Lowe also points to the latent metaphor of Duane Jones, a little-known Black actor who played the protagonist of George Romero's classic zombie film Night of the Living Dead. "He's just trying to be as rational as possible, and he essentially is the hero of the film," he says, "only to be murdered at the end by a bunch of white people who shoot him on the porch because they assume that he's a zombie." Comparatively, Tony Todd played the same character in the 1990 Night of the Living Dead remake, before portraying Daniel Robitaille/Candyman two years later. Lowe contemplated this relation while arranging the film score, attempting to access the emotional energy that may have translated from one role to the next. "There is such an elegance that Tony Todd brought to that character," he says. "There's something that's so grand, especially for someone that has been murdered in such a horrific way."

In 2021, Candyman explicates racial violence as a trope woven into the fabric of America's social structure, while also rationalizing the traumatic implications of bearing witness to the many injustices and brutal mistreatments of Black people in a colonized society. Consider the words of 17-year-old Darnella Frazier who unfortunately, though gratefully, filmed the murder of George Floyd by on-duty Minneapolis police officers and offered her testimony during the trial of Derek Chauvin: "It changed me. It changed how I viewed life. It made me realize how dangerous it is to be Black in America." The film's leads, Anthony McCoy (Yahya Abdul-Mateen II), an emerging visual artist, and his girlfriend, Brianna Cartwright (Teyonah Parris), an art gallery director — who, in the film, presents the works of contemporary Black artists such as Torkwase Dyson, Theaster Gates, and Arnold J. Kemp — feel this lasting intergenerational impact. Their experience is framed by a pointed portrayal of the art world as an atrocity exhibition of cult personalities to be sipped like wine by bored, cynical critics and the disingenuous investors of a luxury cartel. While in conversation with William Burke (Colman Domingo) an elder of the Cabrini-Green neighborhood, Anthony McCoy is reminded: "They love what we make, not us." Alongside the film, Monkeypaw ran the #TellEveryone social impact initiative, which selects six art students from HBCUs to create and display Candyman-inspired art on campuses across the country, and the phrase "say my name" surfaces frequently in the film in remembrance of those who have been wrongly murdered by law enforcement, as a defiant dare in the face of the real-life horror of America's return to "normal" a year after the Black Lives Matter protests and in the midst of a seemingly accursed coronavirus pandemic.
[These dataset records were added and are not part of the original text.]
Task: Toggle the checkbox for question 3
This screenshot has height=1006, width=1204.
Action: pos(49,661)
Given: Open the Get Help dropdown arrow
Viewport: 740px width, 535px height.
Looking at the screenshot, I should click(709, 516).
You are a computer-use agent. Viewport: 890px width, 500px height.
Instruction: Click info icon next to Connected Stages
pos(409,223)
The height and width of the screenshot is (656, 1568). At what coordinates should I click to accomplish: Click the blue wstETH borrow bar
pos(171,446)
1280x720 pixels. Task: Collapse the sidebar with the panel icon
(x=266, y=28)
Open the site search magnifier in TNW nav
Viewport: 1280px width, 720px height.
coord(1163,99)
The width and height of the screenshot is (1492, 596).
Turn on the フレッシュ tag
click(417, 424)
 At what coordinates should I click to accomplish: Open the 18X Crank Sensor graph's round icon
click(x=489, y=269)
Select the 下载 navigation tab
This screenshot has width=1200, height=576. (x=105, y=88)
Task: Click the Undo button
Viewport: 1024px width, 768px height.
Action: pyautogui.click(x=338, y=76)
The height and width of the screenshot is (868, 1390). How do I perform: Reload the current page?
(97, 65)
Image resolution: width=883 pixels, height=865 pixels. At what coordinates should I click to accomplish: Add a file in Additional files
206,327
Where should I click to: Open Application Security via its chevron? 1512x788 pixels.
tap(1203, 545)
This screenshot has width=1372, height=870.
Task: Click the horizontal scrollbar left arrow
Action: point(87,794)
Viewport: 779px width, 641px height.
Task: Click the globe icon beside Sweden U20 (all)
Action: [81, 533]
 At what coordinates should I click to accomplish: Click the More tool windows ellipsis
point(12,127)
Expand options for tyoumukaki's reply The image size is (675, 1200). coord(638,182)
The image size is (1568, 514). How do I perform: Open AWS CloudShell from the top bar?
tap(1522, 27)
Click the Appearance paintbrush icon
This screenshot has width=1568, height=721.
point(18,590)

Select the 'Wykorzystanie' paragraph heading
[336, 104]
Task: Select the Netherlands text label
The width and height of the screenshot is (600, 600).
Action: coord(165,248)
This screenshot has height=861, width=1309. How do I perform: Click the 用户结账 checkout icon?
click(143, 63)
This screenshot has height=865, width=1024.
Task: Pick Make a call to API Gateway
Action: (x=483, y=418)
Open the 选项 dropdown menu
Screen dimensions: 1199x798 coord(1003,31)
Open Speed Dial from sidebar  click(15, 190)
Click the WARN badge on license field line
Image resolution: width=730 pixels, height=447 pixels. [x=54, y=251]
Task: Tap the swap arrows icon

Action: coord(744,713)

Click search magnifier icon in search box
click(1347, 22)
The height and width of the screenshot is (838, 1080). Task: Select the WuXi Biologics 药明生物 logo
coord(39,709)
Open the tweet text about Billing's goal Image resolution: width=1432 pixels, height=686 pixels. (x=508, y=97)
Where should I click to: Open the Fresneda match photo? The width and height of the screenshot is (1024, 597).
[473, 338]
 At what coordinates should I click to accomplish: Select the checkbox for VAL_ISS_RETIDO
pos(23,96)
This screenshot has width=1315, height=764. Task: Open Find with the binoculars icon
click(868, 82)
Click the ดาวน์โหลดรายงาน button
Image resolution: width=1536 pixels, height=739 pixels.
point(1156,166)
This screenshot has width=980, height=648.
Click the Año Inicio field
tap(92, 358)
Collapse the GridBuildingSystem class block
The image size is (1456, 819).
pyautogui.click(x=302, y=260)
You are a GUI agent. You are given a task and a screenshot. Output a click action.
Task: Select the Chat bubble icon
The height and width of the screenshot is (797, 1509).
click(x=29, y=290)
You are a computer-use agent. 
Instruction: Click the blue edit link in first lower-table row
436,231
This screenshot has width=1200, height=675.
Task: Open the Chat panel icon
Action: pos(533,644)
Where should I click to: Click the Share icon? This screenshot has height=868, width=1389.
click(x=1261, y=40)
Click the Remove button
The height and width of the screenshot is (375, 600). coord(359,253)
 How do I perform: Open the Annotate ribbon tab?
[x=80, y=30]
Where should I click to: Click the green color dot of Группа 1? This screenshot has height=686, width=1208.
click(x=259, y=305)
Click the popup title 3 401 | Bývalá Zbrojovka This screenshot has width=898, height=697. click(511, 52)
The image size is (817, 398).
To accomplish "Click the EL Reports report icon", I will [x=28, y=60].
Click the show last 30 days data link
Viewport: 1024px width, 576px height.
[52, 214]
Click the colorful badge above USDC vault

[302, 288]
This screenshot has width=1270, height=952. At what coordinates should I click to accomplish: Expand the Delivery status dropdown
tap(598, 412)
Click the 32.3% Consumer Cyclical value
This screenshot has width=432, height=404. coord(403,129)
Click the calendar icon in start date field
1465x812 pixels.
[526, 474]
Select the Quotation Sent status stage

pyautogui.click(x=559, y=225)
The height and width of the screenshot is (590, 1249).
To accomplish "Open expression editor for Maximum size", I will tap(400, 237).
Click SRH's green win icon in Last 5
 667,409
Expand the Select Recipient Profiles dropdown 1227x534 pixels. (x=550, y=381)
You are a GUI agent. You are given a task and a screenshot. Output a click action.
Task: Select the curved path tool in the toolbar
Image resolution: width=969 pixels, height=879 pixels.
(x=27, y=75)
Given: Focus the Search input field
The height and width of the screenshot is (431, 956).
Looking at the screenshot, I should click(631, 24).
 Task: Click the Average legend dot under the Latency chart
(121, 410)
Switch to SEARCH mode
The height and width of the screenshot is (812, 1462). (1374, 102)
Lowe's score echoes this; he says it was important to him to implant spiritual energies into the music, through a granular repurposing of found sound as diegetic foley effects lodged inside the world of the film. It's meant as an acknowledgement of our hauntingly cyclical history, as well as an act of paying respect to African-American avant-garde musicians who came before him such as George Lewis, the Art Ensemble of Chicago and Olly Woodrow Wilson, Jr. "This idea of ghosts is something that I was circling around quite a bit," he says, ruminating on the ambiance and motifs recorded with an ensemble composed of Matthew Morandi, Hildur Guðnadóttir and Randall Dunn. "In doing the field recordings or recording voices, I'm able to take, displace and recontextualize energies into a sort of apparition that weaves itself through the tale." As a stand-alone listening experience, Lowe's electronic symphony of audio documents exist inside of the film's world, and transmit impressive stereophonic snapshots of the Candyman cinematic reality rather than simply draping over each scene as an additional emotional effect. His music actually is Tony Todd's Candyman, floating throughout and observing each moment before striking, while also being a thread between the characters and their personal histories that manifest and necessitate the legacy and twenty-first-century retelling of the myth of Candyman.